Zunächst stellt sich die Frage, wann der deutsche Liberalismus entstand. Bereits beim historischen Aspekt gibt es drei Ansatzpunkte. Ordnet Christian Wolff den deutschen Liberalismus bereits „zu Beginn der 1720er Jahre“ ein, so erkennen Horst Dreitzel und Jörn Graber diesen erst 1770 (Wilhelm 2002: 24). Die Mehrzahl der Autoren jedoch verortet ihn in der Zeit zwischen 1790 und 1815 (Wilhelm 2002: 23). Unter der Voraussetzung, dass „unter ‚Liberalismus’ ein Massenphänomen, und zwar konkret eine politisch-soziale Bewegung, verstanden wird“, ist dieser wohl tatsächlich erst „gegen Ende der napoleonischen Ära“ anzusiedeln (Wilhelm 2002: 25). Dabei wird jedoch „die teilweise weit zurückreichende Gedankenarbeit“ nicht in Betracht gezogen (Wilhelm 2002: 25).

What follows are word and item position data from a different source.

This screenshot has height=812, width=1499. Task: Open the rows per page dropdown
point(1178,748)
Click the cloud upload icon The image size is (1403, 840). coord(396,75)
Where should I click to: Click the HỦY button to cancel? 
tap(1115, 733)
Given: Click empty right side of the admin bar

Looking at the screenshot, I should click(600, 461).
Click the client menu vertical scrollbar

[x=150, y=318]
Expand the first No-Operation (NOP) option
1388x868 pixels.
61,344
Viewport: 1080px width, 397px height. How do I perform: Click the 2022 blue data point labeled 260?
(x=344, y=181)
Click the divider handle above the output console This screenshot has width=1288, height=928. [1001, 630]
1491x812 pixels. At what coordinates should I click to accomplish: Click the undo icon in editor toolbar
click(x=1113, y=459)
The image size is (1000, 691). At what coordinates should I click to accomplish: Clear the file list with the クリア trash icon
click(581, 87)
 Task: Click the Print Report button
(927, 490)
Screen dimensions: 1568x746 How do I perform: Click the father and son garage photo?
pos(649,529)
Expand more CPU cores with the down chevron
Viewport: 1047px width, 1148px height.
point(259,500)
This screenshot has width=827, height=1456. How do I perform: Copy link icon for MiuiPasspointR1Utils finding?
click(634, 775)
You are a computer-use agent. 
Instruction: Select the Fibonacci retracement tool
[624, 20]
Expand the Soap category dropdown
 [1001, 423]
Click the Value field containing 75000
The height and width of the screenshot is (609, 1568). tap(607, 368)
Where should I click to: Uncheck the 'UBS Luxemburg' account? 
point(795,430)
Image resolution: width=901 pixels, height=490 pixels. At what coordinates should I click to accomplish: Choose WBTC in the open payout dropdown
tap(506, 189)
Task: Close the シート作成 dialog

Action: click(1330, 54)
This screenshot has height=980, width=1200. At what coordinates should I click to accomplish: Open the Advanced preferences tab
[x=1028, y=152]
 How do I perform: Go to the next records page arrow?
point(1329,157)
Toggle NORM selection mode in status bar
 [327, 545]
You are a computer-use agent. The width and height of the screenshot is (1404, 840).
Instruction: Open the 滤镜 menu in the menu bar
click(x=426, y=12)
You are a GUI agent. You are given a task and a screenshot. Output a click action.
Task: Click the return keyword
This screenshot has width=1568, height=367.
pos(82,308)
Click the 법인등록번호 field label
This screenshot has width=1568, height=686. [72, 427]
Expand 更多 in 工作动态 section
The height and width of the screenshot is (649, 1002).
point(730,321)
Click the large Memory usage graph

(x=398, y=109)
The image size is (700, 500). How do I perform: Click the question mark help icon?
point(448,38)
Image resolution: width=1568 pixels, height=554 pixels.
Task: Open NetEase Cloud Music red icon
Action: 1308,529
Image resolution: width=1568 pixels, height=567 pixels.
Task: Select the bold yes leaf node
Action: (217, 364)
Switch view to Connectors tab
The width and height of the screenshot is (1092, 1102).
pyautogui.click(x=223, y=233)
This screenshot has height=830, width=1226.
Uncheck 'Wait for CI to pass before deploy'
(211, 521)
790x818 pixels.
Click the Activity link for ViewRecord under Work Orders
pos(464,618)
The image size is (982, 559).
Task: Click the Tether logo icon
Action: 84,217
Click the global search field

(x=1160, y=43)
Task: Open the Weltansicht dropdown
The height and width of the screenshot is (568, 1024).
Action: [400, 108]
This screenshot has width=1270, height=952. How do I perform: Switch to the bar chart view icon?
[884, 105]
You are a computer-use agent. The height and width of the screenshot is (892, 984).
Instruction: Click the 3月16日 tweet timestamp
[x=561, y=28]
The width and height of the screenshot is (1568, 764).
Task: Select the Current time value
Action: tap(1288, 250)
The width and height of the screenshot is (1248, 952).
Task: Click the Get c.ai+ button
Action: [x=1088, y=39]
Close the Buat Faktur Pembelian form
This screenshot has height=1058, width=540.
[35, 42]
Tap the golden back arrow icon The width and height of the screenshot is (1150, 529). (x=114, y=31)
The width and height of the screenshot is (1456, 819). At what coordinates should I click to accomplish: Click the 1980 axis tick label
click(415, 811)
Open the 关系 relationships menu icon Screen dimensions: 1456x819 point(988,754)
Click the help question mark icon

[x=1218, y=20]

Als frühe Forderung der Liberalen galt ein gewaltenteilender Staat, „der seine Machtausübung strikt an das Recht binden und der politischen wie der bürgerlichen Freiheit breiten Raum zugestehen sollte“ (Fenske 2002a: 62). August Ludwig Schlözer, auch als „Erzvater des deutschen Liberalismus“ bezeichnet, schrieb dem Staat die Aufgabe zu, „dem Individuum Schutz zu gewähren“ und „das Volk zahlreich, wohlhabend und aufgeklärt zu machen“ (Fenske 2002a: 61, 64). Der Staat hatte also die Aufgabe der „Gefahrenabwehr“, der „Daseinsvorsorge“ und für das „wirtschaftliche und geistige Gedeihen der Bürger“ zu sorgen (Fenske 2002a: 64). Gleichzeitig sollte dies nicht durch „umfassende Intervention“, sondern lediglich durch die „Setzung des Rahmens“ geschehen (Fenske 2002a: 64). Der Staat sollte so wenig wie möglich in das Gesellschaftsleben eingreifen (Fenske 2002a: 64). In diesen Kontext sind auch Kants drei Prinzipien, „1. die Freiheit jedes Gliedes der Gesellschaft als Menschen, 2. die Gleichheit desselben mit jedem anderen als Untertan und 3. die Selbständigkeit jeden Gliedes des Gemeinwesens als Bürger“ begründet, „die Volkssouveränität war also selbstverständliche Basis der Überlegungen“ (Fenske 2002a: 67).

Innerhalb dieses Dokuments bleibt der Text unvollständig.